Patricia Piccinini : Réalisme monstrueux
Le simple terme de « monstre » est ambivalent. Il peut s’apparenter à quelque chose d’effrayant, qui hante nos cauchemars, souvent lié à l’irrationnel et au mystérieux. Mais il se définit également comme quelque chose que l’on exhibe, qui fascine et révulse en même temps, qui nous pousse à regarder tout en voulant détourner les yeux. Aux XIXe et XXe siècles, des cirques se servaient des handicaps de leurs employés pour gagner en popularité, inventant le « monstre de foire », cet homme défiguré que les gens payaient pour contempler.

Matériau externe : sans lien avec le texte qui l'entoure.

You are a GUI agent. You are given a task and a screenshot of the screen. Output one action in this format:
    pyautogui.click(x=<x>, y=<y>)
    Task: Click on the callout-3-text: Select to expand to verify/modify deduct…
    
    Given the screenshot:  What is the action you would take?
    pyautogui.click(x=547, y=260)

C’est cette ambiguïté qui fascine Patricia Piccinini. Cette artiste australienne née en 1965 et diplômée des Beaux-Arts se spécialise dans la sculpture de créatures hybrides hyperréalistes évoquant à la fois l’humain, l’animal et le monstrueux. Ce qui intéresse la sculptrice, c’est la nature. Une nature mise à mal par l’évolution, les progressions de la science et ses expériences. Une nature transformée par le biais des chimères, des mutations et de la biotechnologie. Une nature qui finalement devient cultivée par l’homme, et se transforme malgré elle, jusqu’à devenir une caricature monstrueuse d’elle-même.
Les créations de Piccinini sont elles aussi hybrides. Un mélange de synthétique et d’organique, liant silicone et plastique avec cheveux et poils. Elles représentent des créatures à la fois attachantes et repoussantes, touchantes et répugnantes aux expressions étrangement humaines. Celles-ci sont d’ailleurs souvent placées à côté de sculptures humaines, comme pour instaurer une confiance entre les deux, transformant ses monstres étranges en animaux de compagnie ou même en mères bienveillantes.
Parmi ses sujets favoris, l’on remarque les nourrissons. Ces sculptures, d’autant plus dérangeantes qu’elles sont liées à l’innocence, nous présentent souvent des bébés difformes, aux visages âgés, rongés par les rides, ou tout simplement hideux : mains manquantes, yeux gigantesques… Pour l’artiste cependant, l’important est de conserver un regard scientifique, impartial sur ses créations. Elle représente simplement une mutation rendue possible par les changements naturels et causée par l’homme, une sorte de futur macabre où les humains deviennent des bêtes. Selon elle, il est important de créer un art réaliste, sans quoi « il est difficile pour le public d’interagir avec celui-ci ».
Parmi les nombreux projets de Piccinini, l’un d’eux est apparu sur les réseaux sociaux en 2016 : Graham, l’homme capable de survivre à un accident de voiture. Pour le créer, elle fait équipe avec un chirurgien traumatologue et un spécialiste des collisions, décidant des différentes modifications à apporter au corps humain pour que celui-ci puisse survivre à un tel choc. Le résultat est terrifiant : la tête élargie à la manière d’un casque, un cou absent aux ligaments multiples, des sacs d’airs placés entre chaque côte, des pieds déformés comme ceux d’un félin pour pouvoir bondir et échapper au danger… Le survivant a tout d’un monstre chimérique.
Les créations de l’artiste sont donc un mélange étrange de réalisme et de merveilleux, peuplé de créatures hybrides, suscitant le dégoût, comme un avertissement déguisé à la science et sa volonté de manipuler la nature.